Task details. Print all of the records. Exclude the images.

Record excerpts.
━━━
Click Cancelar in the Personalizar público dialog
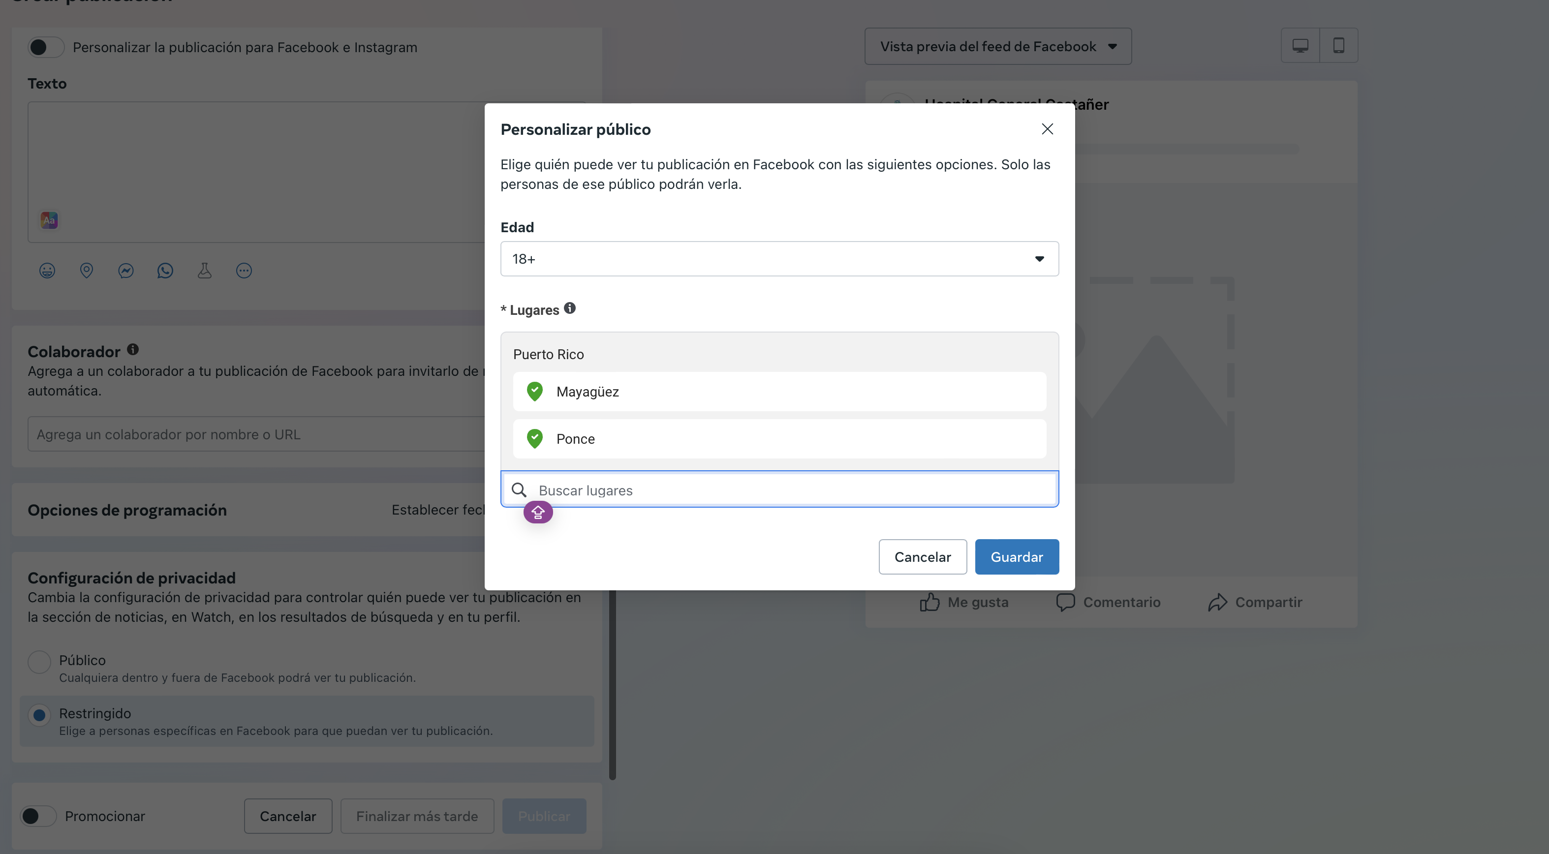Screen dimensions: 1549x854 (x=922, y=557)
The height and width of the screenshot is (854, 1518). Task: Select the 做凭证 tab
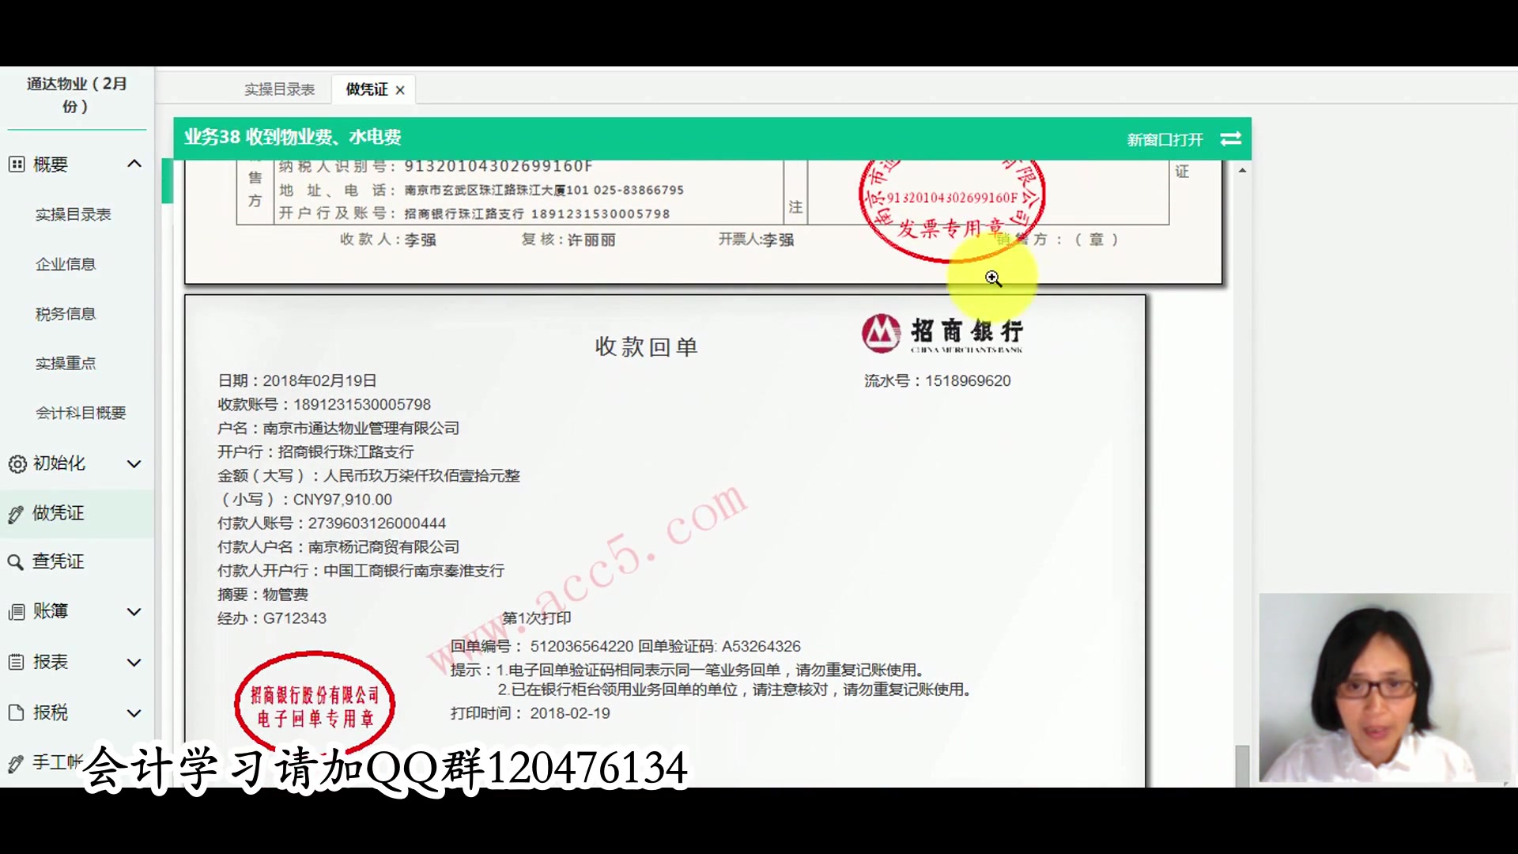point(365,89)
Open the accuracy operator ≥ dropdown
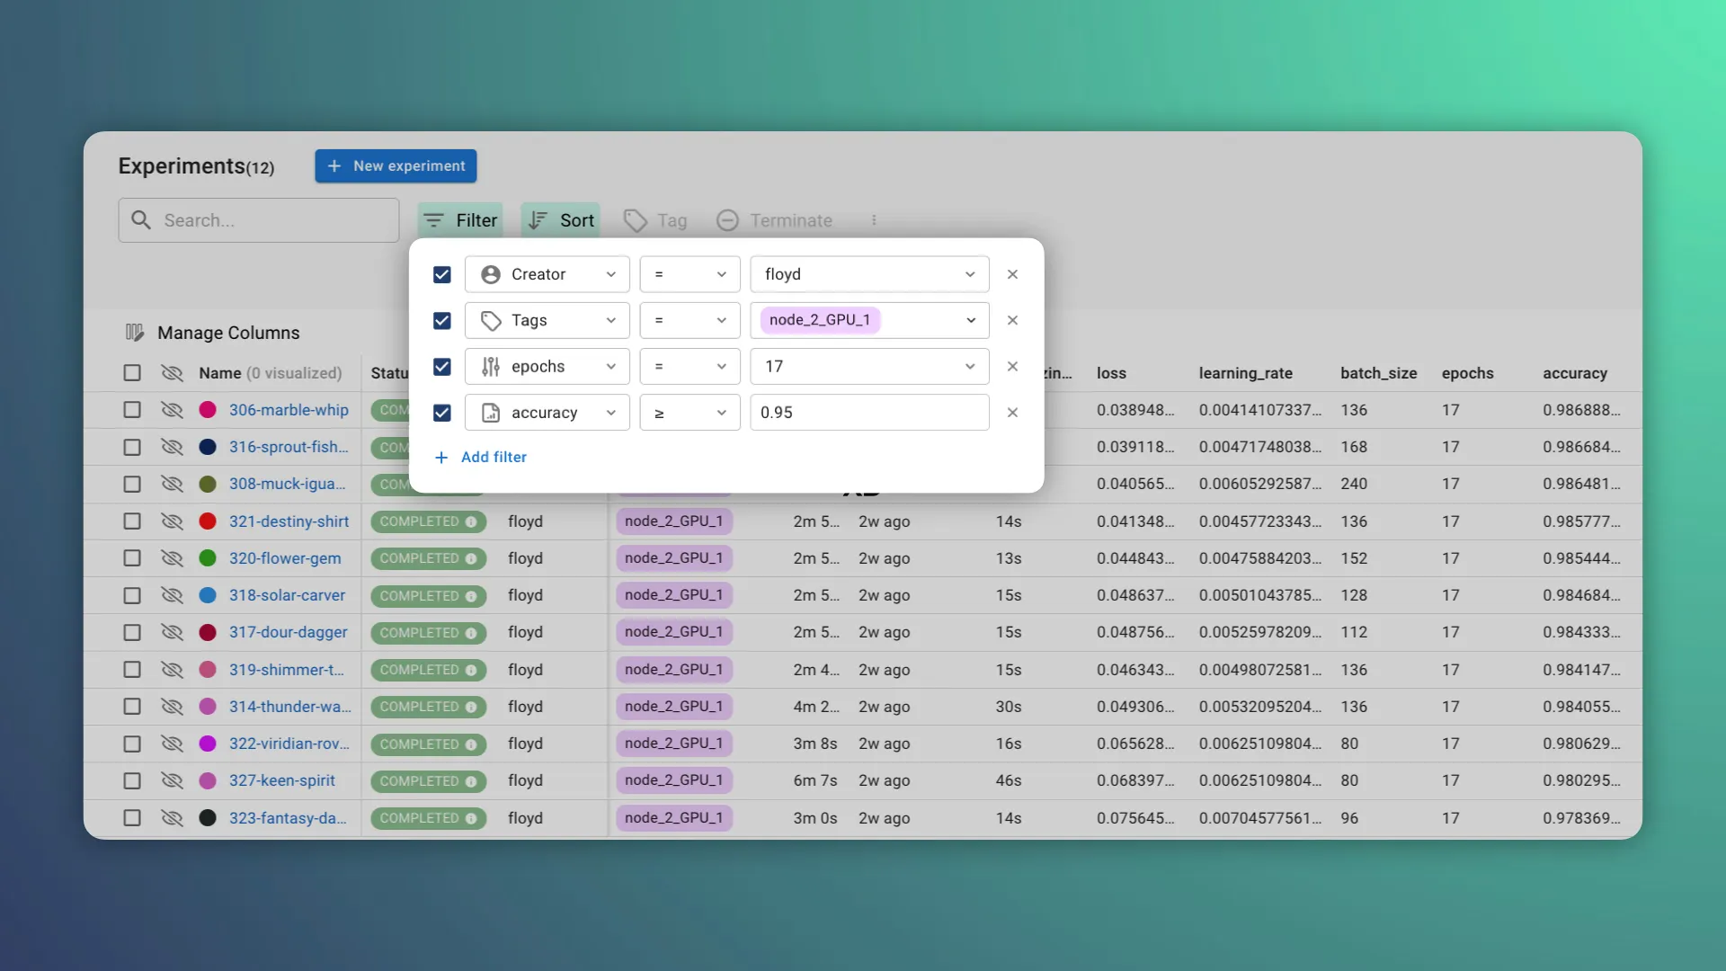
━━━
Exercise result.
Click Cancelar in the Personalizar público dialog
Screen dimensions: 1549x854 (x=922, y=557)
The height and width of the screenshot is (854, 1518). Task: Select the 做凭证 tab
point(365,89)
Open the accuracy operator ≥ dropdown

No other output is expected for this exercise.